REQUIREMENT A:
From the dissertation record below, reproduce the passage starting with "Christopher Glass" and going on through "Hispanic student success.", with no changes.

SELECTED EXTRACT:

Date of Award

Spring 2020

Document Type

Dissertation

Degree Name

Doctor of Philosophy (PhD)

Department

Educational Foundations & Leadership

Program/Concentration

Higher Education

Committee Director

Christopher Glass

Committee Member

David Ayers

Committee Member

Cherng-Jyh Yen

Abstract

The Higher Education Act (HEA) Title V is designed to expand opportunities, increase attainment, and enhance institutional quality and stability of Hispanic-Serving Institutions (HSIs). The assessment of Title V goals relies on enrollment, retention, and graduation rates which reflect organizational outcomes that policymakers prioritized without deference to student population, institutional mission, and funding levels. Title V policymakers do not currently consider the ways HSIs centralize the racialized experiences of students and institutions do not uniformly collect or report cultural outcome data despite its relevancy to Hispanic student success.

REQUIREMENT B:
Return every line of the listing that follows word for word, omitting the pictures.

SOURCE DATA:
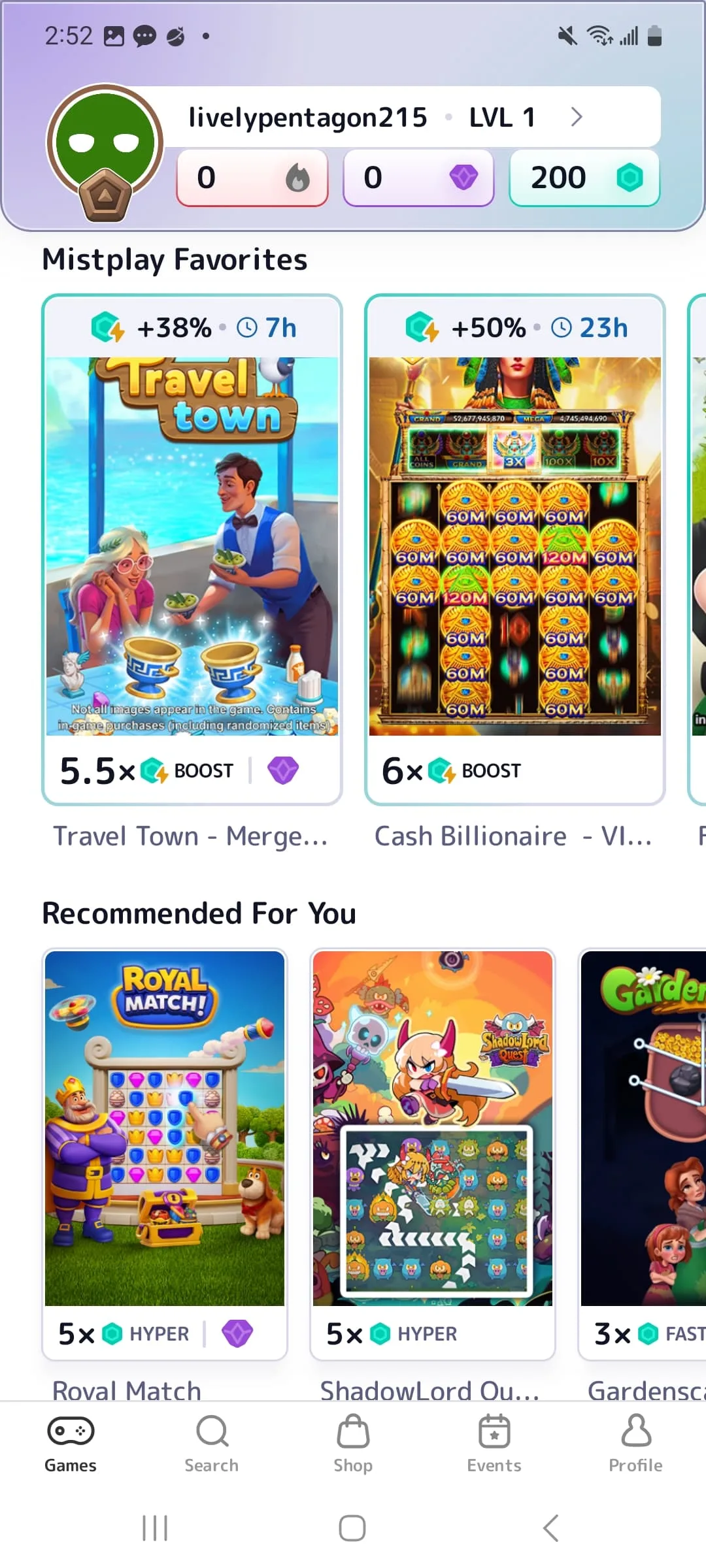Go to the Profile tab
The width and height of the screenshot is (706, 1568).
[635, 1444]
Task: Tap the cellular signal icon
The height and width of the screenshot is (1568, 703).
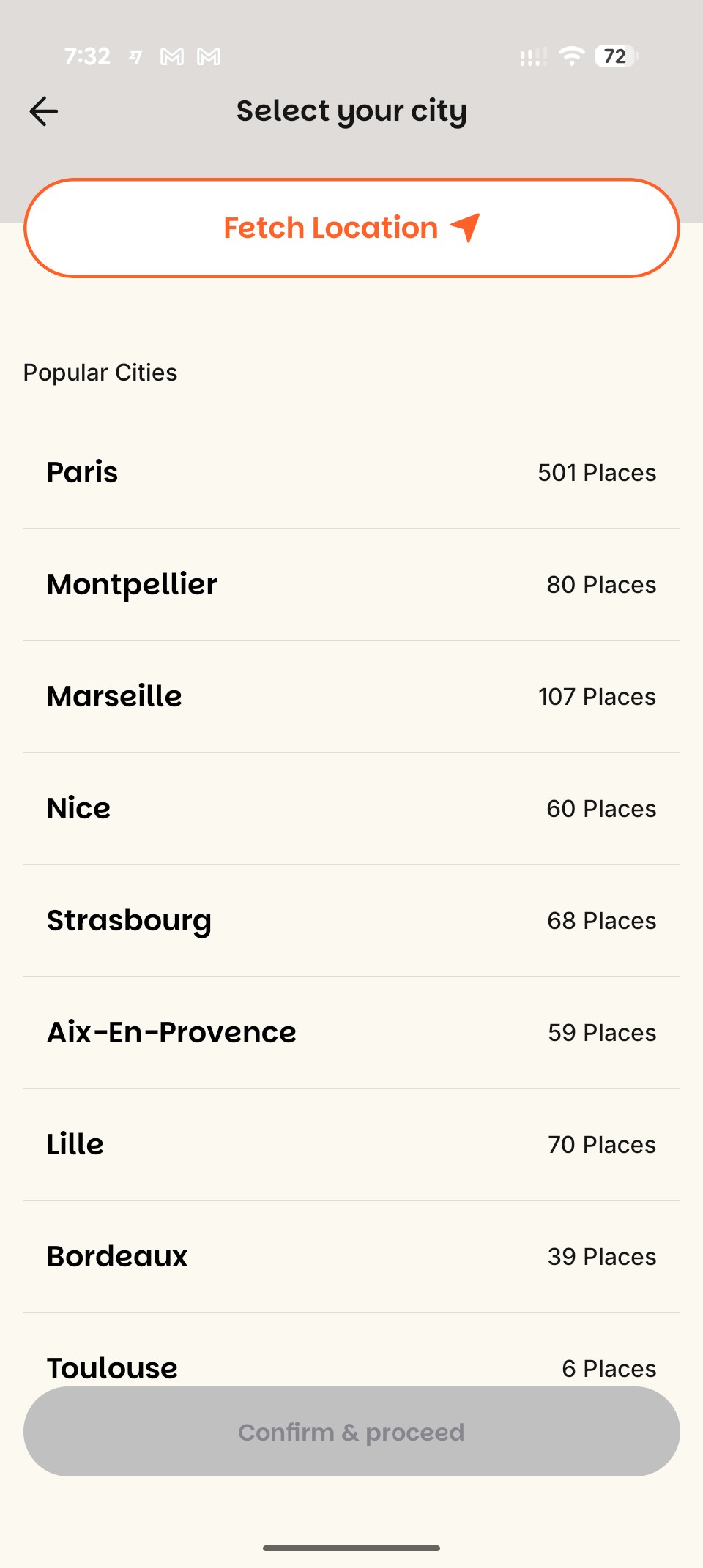Action: [532, 56]
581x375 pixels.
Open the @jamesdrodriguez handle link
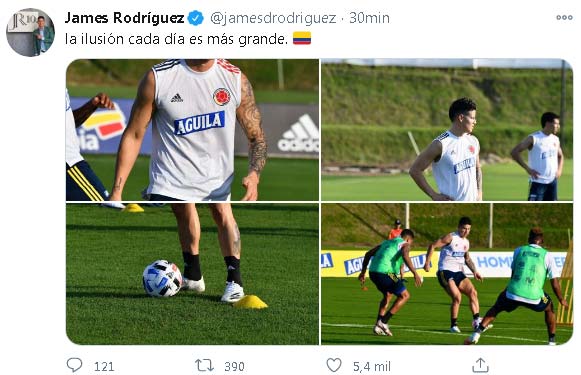[273, 18]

TASK OUTPUT A:
Christopher Glass

Committee Member

David Ayers

Committee Member

Cherng-Jyh Yen

Abstract

The Higher Education Act (HEA) Title V is designed to expand opportunities, increase attainment, and enhance institutional quality and stability of Hispanic-Serving Institutions (HSIs). The assessment of Title V goals relies on enrollment, retention, and graduation rates which reflect organizational outcomes that policymakers prioritized without deference to student population, institutional mission, and funding levels. Title V policymakers do not currently consider the ways HSIs centralize the racialized experiences of students and institutions do not uniformly collect or report cultural outcome data despite its relevancy to Hispanic student success.

TASK OUTPUT B:
Go to the Profile tab
The width and height of the screenshot is (706, 1568).
[635, 1444]
Task: Tap the cellular signal icon
The height and width of the screenshot is (1568, 703).
Action: [532, 56]
581x375 pixels.
Open the @jamesdrodriguez handle link
[273, 18]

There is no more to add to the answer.